### [RECORDS PROVIDED]
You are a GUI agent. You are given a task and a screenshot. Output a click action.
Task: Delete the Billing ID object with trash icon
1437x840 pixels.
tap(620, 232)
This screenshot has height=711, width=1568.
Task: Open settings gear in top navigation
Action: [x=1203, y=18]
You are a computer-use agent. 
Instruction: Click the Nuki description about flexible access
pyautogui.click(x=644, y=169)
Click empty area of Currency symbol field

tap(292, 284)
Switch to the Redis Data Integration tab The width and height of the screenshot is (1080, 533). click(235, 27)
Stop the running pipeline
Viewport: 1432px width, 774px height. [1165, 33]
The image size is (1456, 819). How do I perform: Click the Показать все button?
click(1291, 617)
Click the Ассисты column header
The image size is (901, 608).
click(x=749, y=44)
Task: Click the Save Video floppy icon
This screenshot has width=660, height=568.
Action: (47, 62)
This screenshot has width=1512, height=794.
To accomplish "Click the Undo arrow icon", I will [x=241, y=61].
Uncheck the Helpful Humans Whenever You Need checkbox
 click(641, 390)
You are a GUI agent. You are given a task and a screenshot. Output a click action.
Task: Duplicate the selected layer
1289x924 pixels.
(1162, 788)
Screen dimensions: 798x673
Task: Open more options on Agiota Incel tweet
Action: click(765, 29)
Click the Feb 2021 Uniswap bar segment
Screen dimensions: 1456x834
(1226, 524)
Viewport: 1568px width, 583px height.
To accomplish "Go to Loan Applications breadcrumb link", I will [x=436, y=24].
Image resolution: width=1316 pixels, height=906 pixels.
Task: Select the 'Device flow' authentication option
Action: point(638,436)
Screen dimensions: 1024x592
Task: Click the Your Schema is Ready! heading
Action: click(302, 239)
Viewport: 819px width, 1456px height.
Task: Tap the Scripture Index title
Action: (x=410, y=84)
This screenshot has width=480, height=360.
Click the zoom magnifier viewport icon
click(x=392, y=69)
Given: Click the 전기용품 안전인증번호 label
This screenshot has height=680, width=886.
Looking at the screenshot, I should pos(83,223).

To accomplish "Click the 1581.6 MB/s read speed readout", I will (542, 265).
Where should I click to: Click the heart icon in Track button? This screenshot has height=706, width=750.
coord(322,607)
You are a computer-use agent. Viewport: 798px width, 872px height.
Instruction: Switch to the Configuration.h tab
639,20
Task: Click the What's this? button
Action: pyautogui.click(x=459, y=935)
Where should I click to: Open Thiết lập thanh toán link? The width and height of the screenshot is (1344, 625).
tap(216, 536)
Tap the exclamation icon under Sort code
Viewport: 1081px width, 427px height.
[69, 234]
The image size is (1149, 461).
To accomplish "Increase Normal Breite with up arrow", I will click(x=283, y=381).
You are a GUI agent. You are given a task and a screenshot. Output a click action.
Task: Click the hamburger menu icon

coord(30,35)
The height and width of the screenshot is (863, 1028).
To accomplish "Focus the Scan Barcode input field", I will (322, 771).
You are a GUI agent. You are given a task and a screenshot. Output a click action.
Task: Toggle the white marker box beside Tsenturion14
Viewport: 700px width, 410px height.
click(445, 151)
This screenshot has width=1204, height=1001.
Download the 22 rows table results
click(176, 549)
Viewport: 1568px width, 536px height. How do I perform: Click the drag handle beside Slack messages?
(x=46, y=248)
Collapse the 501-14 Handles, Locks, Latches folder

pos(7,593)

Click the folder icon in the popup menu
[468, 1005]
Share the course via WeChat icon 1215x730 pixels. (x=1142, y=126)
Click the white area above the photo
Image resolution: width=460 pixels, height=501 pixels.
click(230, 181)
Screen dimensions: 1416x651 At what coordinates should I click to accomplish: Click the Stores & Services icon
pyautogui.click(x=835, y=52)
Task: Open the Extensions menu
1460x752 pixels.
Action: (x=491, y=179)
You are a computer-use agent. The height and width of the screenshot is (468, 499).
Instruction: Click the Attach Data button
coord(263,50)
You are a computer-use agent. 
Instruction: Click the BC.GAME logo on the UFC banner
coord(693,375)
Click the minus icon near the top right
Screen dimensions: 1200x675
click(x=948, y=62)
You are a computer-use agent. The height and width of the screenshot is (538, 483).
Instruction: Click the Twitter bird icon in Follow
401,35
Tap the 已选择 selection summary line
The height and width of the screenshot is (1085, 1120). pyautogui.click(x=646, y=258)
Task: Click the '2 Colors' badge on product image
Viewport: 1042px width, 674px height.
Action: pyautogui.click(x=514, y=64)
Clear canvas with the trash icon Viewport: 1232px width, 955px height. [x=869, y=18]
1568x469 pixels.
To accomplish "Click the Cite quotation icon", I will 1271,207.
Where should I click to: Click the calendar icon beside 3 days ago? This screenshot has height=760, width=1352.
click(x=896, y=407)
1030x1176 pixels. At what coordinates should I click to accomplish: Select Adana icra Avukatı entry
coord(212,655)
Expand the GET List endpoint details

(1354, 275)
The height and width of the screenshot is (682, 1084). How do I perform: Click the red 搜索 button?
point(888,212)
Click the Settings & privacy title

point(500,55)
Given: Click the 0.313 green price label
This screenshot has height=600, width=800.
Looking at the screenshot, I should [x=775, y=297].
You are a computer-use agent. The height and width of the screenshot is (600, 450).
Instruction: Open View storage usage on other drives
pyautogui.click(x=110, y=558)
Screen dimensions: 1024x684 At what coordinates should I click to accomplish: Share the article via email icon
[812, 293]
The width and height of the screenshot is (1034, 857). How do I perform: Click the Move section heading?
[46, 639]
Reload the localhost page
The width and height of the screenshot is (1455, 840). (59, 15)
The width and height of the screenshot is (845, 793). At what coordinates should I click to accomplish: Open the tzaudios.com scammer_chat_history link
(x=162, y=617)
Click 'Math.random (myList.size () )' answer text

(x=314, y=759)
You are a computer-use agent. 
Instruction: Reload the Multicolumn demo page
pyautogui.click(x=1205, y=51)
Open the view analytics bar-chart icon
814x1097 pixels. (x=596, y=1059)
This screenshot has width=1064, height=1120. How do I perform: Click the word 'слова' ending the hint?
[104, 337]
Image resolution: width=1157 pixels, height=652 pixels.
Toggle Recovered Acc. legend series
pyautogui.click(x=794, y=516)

### [EXERCISE GOAL]
Turn the records above into a numbered list, with blank lines omitted.

### [ANSWER BELOW]
1. You are a GUI agent. You are given a task and a screenshot. Output a click action.
2. Task: Delete the Billing ID object with trash icon
3. 1437x840 pixels.
4. tap(620, 232)
5. This screenshot has height=711, width=1568.
6. Task: Open settings gear in top navigation
7. Action: [x=1203, y=18]
8. You are a computer-use agent. 
9. Instruction: Click the Nuki description about flexible access
10. pyautogui.click(x=644, y=169)
11. Click empty area of Currency symbol field
12. tap(292, 284)
13. Switch to the Redis Data Integration tab The width and height of the screenshot is (1080, 533). click(235, 27)
14. Stop the running pipeline
15. Viewport: 1432px width, 774px height. [1165, 33]
16. The image size is (1456, 819). How do I perform: Click the Показать все button?
17. click(1291, 617)
18. Click the Ассисты column header
19. The image size is (901, 608).
20. click(x=749, y=44)
21. Task: Click the Save Video floppy icon
22. This screenshot has width=660, height=568.
23. Action: (47, 62)
24. This screenshot has width=1512, height=794.
25. To accomplish "Click the Undo arrow icon", I will [x=241, y=61].
26. Uncheck the Helpful Humans Whenever You Need checkbox
27.  click(641, 390)
28. You are a GUI agent. You are given a task and a screenshot. Output a click action.
29. Task: Duplicate the selected layer
30. 1289x924 pixels.
31. (1162, 788)
32. Screen dimensions: 798x673
33. Task: Open more options on Agiota Incel tweet
34. Action: click(765, 29)
35. Click the Feb 2021 Uniswap bar segment
36. Screen dimensions: 1456x834
37. (1226, 524)
38. Viewport: 1568px width, 583px height.
39. To accomplish "Go to Loan Applications breadcrumb link", I will [x=436, y=24].
40. Image resolution: width=1316 pixels, height=906 pixels.
41. Task: Select the 'Device flow' authentication option
42. Action: point(638,436)
43. Screen dimensions: 1024x592
44. Task: Click the Your Schema is Ready! heading
45. Action: click(302, 239)
46. Viewport: 819px width, 1456px height.
47. Task: Tap the Scripture Index title
48. Action: (x=410, y=84)
49. This screenshot has width=480, height=360.
50. Click the zoom magnifier viewport icon
51. click(x=392, y=69)
52. Given: Click the 전기용품 안전인증번호 label
53. This screenshot has height=680, width=886.
54. Looking at the screenshot, I should pos(83,223).
55. To accomplish "Click the 1581.6 MB/s read speed readout", I will (542, 265).
56. Where should I click to: Click the heart icon in Track button? This screenshot has height=706, width=750.
57. coord(322,607)
58. You are a computer-use agent. Viewport: 798px width, 872px height.
59. Instruction: Switch to the Configuration.h tab
60. 639,20
61. Task: Click the What's this? button
62. Action: pyautogui.click(x=459, y=935)
63. Where should I click to: Open Thiết lập thanh toán link? The width and height of the screenshot is (1344, 625).
64. tap(216, 536)
65. Tap the exclamation icon under Sort code
66. Viewport: 1081px width, 427px height.
67. [69, 234]
68. The image size is (1149, 461).
69. To accomplish "Increase Normal Breite with up arrow", I will click(x=283, y=381).
70. You are a GUI agent. You are given a task and a screenshot. Output a click action.
71. Task: Click the hamburger menu icon
72. coord(30,35)
73. The height and width of the screenshot is (863, 1028).
74. To accomplish "Focus the Scan Barcode input field", I will (322, 771).
75. You are a GUI agent. You are given a task and a screenshot. Output a click action.
76. Task: Toggle the white marker box beside Tsenturion14
77. Viewport: 700px width, 410px height.
78. click(445, 151)
79. This screenshot has width=1204, height=1001.
80. Download the 22 rows table results
81. click(176, 549)
82. Viewport: 1568px width, 536px height. How do I perform: Click the drag handle beside Slack messages?
83. (x=46, y=248)
84. Collapse the 501-14 Handles, Locks, Latches folder
85. pos(7,593)
86. Click the folder icon in the popup menu
87. [468, 1005]
88. Share the course via WeChat icon 1215x730 pixels. (x=1142, y=126)
89. Click the white area above the photo
90. Image resolution: width=460 pixels, height=501 pixels.
91. click(230, 181)
92. Screen dimensions: 1416x651 At what coordinates should I click to accomplish: Click the Stores & Services icon
93. pyautogui.click(x=835, y=52)
94. Task: Open the Extensions menu
95. 1460x752 pixels.
96. Action: (x=491, y=179)
97. You are a computer-use agent. The height and width of the screenshot is (468, 499).
98. Instruction: Click the Attach Data button
99. coord(263,50)
100. You are a computer-use agent. 
101. Instruction: Click the BC.GAME logo on the UFC banner
102. coord(693,375)
103. Click the minus icon near the top right
104. Screen dimensions: 1200x675
105. click(x=948, y=62)
106. You are a computer-use agent. The height and width of the screenshot is (538, 483).
107. Instruction: Click the Twitter bird icon in Follow
108. 401,35
109. Tap the 已选择 selection summary line
110. The height and width of the screenshot is (1085, 1120). pyautogui.click(x=646, y=258)
111. Task: Click the '2 Colors' badge on product image
112. Viewport: 1042px width, 674px height.
113. Action: pyautogui.click(x=514, y=64)
114. Clear canvas with the trash icon Viewport: 1232px width, 955px height. [x=869, y=18]
115. 1568x469 pixels.
116. To accomplish "Click the Cite quotation icon", I will 1271,207.
117. Where should I click to: Click the calendar icon beside 3 days ago? This screenshot has height=760, width=1352.
118. click(x=896, y=407)
119. 1030x1176 pixels. At what coordinates should I click to accomplish: Select Adana icra Avukatı entry
120. coord(212,655)
121. Expand the GET List endpoint details
122. (1354, 275)
123. The height and width of the screenshot is (682, 1084). How do I perform: Click the red 搜索 button?
124. point(888,212)
125. Click the Settings & privacy title
126. point(500,55)
127. Given: Click the 0.313 green price label
128. This screenshot has height=600, width=800.
129. Looking at the screenshot, I should [x=775, y=297].
130. You are a computer-use agent. The height and width of the screenshot is (600, 450).
131. Instruction: Open View storage usage on other drives
132. pyautogui.click(x=110, y=558)
133. Screen dimensions: 1024x684 At what coordinates should I click to accomplish: Share the article via email icon
134. [812, 293]
135. The width and height of the screenshot is (1034, 857). How do I perform: Click the Move section heading?
136. [46, 639]
137. Reload the localhost page
138. The width and height of the screenshot is (1455, 840). (59, 15)
139. The width and height of the screenshot is (845, 793). At what coordinates should I click to accomplish: Open the tzaudios.com scammer_chat_history link
140. (x=162, y=617)
141. Click 'Math.random (myList.size () )' answer text
142. (x=314, y=759)
143. You are a computer-use agent. 
144. Instruction: Reload the Multicolumn demo page
145. pyautogui.click(x=1205, y=51)
146. Open the view analytics bar-chart icon
147. 814x1097 pixels. (x=596, y=1059)
148. This screenshot has width=1064, height=1120. How do I perform: Click the word 'слова' ending the hint?
149. [104, 337]
150. Image resolution: width=1157 pixels, height=652 pixels.
151. Toggle Recovered Acc. legend series
152. pyautogui.click(x=794, y=516)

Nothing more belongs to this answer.